YOUR OBJECTIVE |
Would you retype exactly the lines from the one containing "You are a computer-use" through the last line of the records below, and nothing else?

*** ENTRIES SUPPLIED Section Begins ***

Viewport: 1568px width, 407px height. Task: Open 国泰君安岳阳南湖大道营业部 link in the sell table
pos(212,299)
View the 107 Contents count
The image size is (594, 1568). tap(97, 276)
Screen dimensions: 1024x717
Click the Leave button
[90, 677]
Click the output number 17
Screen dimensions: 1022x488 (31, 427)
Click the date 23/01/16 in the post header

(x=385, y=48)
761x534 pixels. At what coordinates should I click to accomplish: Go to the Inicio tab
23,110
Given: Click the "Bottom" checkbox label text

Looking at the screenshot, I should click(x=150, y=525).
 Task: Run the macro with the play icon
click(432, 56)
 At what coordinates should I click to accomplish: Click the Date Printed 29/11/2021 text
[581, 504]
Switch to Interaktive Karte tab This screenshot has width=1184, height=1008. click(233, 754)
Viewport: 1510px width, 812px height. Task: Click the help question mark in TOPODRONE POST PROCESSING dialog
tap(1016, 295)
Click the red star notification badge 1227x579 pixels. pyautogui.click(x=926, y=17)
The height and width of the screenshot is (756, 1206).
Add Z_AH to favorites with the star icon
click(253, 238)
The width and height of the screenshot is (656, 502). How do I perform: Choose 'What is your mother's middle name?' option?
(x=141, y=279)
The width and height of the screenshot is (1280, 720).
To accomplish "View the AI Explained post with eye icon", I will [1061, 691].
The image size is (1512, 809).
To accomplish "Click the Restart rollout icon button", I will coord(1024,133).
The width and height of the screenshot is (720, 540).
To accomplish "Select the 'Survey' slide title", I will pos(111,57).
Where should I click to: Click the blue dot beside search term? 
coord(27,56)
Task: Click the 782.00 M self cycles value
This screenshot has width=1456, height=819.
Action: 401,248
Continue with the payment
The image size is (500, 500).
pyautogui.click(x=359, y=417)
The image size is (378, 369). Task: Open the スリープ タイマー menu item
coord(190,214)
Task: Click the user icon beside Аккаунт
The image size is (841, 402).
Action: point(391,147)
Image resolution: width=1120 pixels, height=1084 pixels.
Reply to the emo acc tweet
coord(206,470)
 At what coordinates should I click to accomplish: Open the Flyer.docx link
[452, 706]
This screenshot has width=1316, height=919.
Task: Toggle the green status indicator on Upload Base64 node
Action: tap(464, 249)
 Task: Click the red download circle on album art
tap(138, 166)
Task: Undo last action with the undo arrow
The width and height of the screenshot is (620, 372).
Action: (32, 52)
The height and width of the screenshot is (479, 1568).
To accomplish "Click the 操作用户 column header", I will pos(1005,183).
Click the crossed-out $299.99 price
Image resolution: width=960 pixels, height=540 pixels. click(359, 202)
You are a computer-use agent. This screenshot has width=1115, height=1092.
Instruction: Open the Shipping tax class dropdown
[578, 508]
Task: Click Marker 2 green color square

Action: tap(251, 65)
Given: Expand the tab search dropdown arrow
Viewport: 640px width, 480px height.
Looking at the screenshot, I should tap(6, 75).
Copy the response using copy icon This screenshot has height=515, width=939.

*** ENTRIES SUPPLIED Section Ends ***

COMPLETED EXERCISE |
You are a computer-use agent. This screenshot has width=1115, height=1092.
Instruction: Open the Shipping tax class dropdown
[578, 508]
Task: Click Marker 2 green color square

Action: tap(251, 65)
Given: Expand the tab search dropdown arrow
Viewport: 640px width, 480px height.
Looking at the screenshot, I should tap(6, 75).
Copy the response using copy icon This screenshot has height=515, width=939.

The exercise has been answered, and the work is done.